In 2010 the CBR Guidelines were published (WHO, ILO, UNESCO, IDDC) . These Guidelines, based on the Joint Position Paper and DPO and practitioner experience of the approach, reflected the principles of the Convention on the Rights of Persons with Disabilities (CRPD) and outlined a cross-disability, multi-sectoral and rights-based approach aimed at achieving community based inclusive development (CBID). From this point of time, practitioners and DPOs have increasingly embraced CBID as a more accurate reflection of the approach.
CBID is no longer viewed as only a rehabilitation/health sector response, but as an approach which cross cuts multiple sectors and subsequently requires multi-sectoral engagement and coordination. This transition from CBR to CBID has not been immediate and the terms CBR and CBID are frequently used interchangeably, which can be confusing. Programs and initiatives implementing the approach, however, can be seen to be located along a continuum of work from rehabilitation services in constrained settings to multi-sectorial, rights-based programs which work with others to achieve inclusive community development.

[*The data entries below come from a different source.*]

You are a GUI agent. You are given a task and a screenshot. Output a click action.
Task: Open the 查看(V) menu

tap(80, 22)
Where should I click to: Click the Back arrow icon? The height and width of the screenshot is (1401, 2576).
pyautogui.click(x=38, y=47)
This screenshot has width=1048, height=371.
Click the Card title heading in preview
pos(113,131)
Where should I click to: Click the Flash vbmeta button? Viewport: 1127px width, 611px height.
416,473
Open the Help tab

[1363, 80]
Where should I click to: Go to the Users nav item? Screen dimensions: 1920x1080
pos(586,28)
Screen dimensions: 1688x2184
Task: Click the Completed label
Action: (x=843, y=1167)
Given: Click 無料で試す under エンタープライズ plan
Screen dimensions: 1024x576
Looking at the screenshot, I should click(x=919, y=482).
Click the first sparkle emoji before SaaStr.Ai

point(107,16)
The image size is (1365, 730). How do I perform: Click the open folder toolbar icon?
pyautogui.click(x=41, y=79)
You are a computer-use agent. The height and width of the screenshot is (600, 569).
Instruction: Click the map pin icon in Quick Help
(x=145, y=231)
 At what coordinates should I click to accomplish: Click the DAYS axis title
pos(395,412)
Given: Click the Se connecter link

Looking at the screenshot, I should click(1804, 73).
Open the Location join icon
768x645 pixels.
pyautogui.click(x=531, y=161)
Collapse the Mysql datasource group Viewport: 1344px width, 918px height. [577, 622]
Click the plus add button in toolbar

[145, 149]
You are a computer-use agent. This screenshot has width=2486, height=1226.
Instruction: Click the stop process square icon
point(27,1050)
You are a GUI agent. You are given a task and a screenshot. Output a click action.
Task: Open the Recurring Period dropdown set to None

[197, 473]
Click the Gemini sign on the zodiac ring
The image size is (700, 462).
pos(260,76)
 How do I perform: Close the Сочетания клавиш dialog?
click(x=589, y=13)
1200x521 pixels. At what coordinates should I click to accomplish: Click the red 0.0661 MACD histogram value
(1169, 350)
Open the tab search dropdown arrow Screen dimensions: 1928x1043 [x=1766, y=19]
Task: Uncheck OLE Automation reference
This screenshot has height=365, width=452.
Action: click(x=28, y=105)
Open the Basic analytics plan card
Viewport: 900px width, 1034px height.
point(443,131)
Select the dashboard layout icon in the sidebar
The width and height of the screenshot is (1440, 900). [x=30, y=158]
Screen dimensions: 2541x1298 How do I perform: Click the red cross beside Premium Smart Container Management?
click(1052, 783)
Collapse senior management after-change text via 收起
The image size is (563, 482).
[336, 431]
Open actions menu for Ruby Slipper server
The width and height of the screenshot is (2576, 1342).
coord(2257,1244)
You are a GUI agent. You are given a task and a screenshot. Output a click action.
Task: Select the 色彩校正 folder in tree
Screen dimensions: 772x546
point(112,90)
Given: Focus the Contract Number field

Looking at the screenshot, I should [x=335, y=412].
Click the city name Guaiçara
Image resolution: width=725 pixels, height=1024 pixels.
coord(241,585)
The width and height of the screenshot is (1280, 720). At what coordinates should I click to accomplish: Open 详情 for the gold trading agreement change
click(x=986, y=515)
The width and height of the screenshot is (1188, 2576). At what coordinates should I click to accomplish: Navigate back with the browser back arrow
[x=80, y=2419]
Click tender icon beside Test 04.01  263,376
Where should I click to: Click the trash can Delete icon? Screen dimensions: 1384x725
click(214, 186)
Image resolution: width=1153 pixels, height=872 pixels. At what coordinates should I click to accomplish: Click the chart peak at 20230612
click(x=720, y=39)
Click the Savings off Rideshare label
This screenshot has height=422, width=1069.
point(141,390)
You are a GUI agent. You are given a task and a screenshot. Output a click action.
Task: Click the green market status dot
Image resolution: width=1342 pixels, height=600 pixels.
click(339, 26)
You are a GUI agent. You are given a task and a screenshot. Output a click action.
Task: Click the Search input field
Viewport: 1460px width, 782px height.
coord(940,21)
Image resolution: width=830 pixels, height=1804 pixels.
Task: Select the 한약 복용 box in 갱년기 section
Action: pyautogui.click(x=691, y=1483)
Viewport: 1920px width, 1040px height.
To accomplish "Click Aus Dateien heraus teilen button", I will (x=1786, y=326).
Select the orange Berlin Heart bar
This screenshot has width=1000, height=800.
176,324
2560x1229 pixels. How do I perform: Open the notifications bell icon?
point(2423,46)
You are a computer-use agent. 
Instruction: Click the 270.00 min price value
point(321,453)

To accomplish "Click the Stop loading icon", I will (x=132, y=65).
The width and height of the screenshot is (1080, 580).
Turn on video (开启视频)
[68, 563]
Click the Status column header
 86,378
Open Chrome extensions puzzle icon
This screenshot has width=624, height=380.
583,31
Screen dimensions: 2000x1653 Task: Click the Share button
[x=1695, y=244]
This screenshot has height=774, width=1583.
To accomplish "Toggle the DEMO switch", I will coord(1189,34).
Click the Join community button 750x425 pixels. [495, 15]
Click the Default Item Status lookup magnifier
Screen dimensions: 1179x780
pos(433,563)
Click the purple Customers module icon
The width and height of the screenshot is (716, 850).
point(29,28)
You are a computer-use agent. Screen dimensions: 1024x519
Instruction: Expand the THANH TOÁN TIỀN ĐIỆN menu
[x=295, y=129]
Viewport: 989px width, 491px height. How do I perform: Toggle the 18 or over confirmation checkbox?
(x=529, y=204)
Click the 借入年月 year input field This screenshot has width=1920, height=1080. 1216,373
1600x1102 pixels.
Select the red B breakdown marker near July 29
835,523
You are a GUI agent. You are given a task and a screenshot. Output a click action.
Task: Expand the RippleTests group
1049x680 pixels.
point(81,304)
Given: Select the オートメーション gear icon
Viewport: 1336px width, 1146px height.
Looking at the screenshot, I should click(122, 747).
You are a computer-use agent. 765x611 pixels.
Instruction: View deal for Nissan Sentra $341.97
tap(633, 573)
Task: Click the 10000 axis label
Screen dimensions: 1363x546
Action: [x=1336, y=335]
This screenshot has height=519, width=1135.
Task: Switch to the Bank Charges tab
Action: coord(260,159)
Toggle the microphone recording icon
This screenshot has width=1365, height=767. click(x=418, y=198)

Community based inclusive development (CBID) practice focuses on the creation of inclusive societies where people with disability have access to social and development benefits like everyone else in their communities. The rationale is that no one should be excluded from development for any reason, and that the inclusion of marginalized people in development processes reduces poverty, builds community resilience and benefits the whole of society. Together people analyse and address the issues that contribute to inclusive development in their community.
The backbone of implementing CBID is community mobilization. Community mobilization is a process in which action is stimulated by the community itself, or by facilitator(s) and that is planned, carried out, and evaluated by community individuals, groups, and organizations on a participatory and sustained basis.
Its implementation varies based on the context in which it operates but commonly addresses priority areas ensuring:
- Proactive communities: CBID works from the ‘bottom’ up, using participatory processes communities enable the spaces for self- empowerment to take place so that people with disabilities can exercise their rights. Its practice is transformative and dynamic.
- Inclusive systems at local level: CBID ensures local services and programmes (both mainstream and disability-specific) are accessible, available, affordable and high quality. Local government and other duty bearers are being advocated to, supported and held accountable for strengthening inclusive quality systems at the community level, such as health, education, social, transport, and livelihoods.
- Appropriate individual support: CBID ensures that persons with disabilities and their families have capacity and confidence and are provided support to actively participate in family and community life. This includes the strengthening of peer support functions, local self-help groups and DPOs, as well as access to specific support, such as early intervention, rehabilitation, personal assistance or assistive devices.
- Non-discrimination: CBID promotes and safeguards the voice, choice, dignity and autonomy of people with any type of disability. This includes working proactively on stigma and prejudice reduction and advocating for equality.